[Records from a collection]
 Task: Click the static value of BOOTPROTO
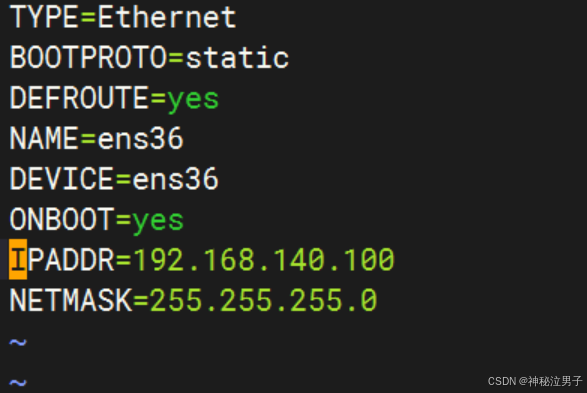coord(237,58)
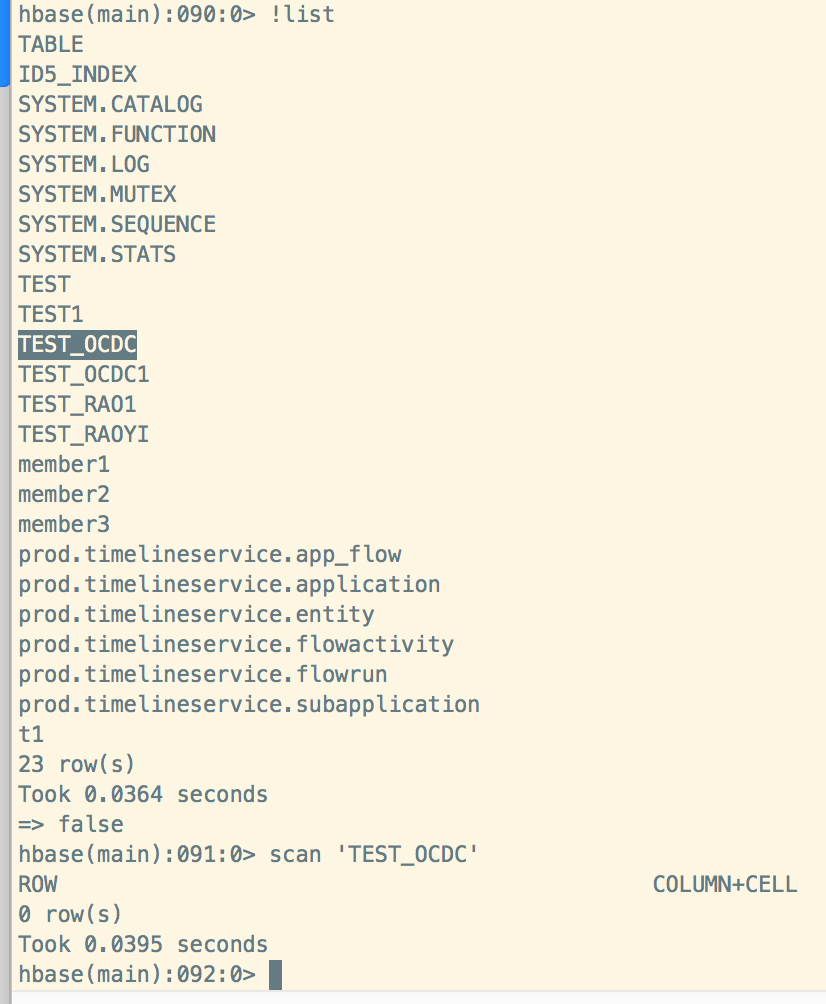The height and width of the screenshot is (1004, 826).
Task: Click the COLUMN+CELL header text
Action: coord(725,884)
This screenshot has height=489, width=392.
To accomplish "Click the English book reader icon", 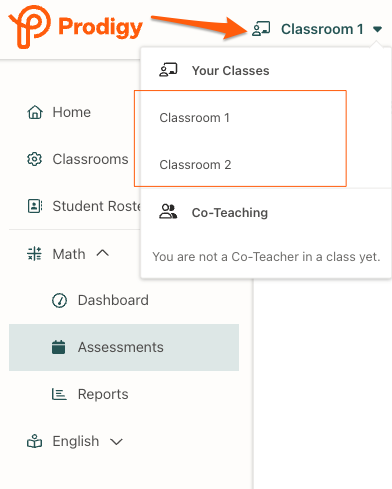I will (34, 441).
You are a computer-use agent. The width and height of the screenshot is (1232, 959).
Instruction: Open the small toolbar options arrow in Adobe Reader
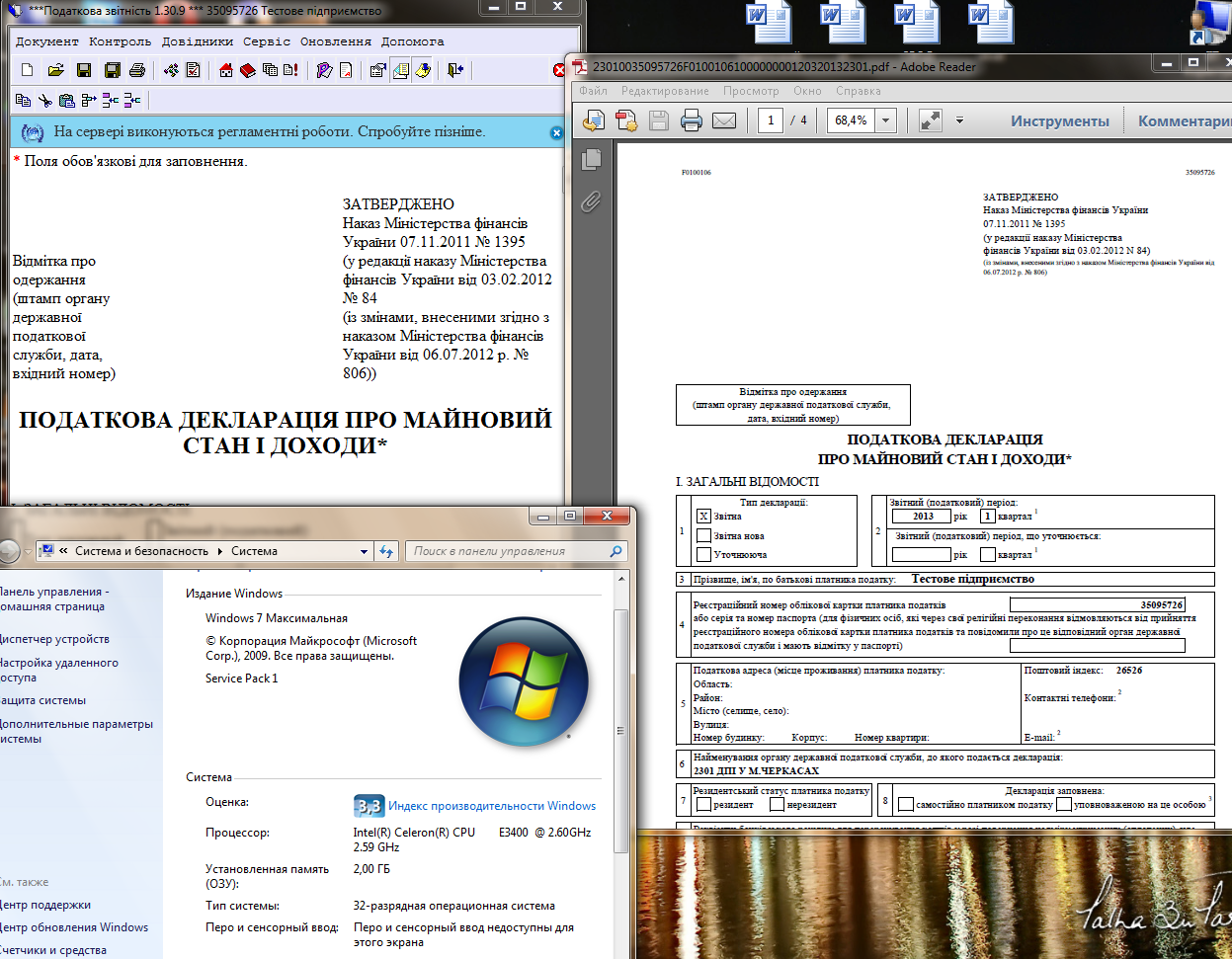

#### Exercise:
In the copy, include exactly the lines from the one containing "You are a computer-use" through the last line of the records, and no pictures or other text.

#### Result of this task:
You are a computer-use agent. The width and height of the screenshot is (1232, 959).
Instruction: Open the small toolbar options arrow in Adobe Reader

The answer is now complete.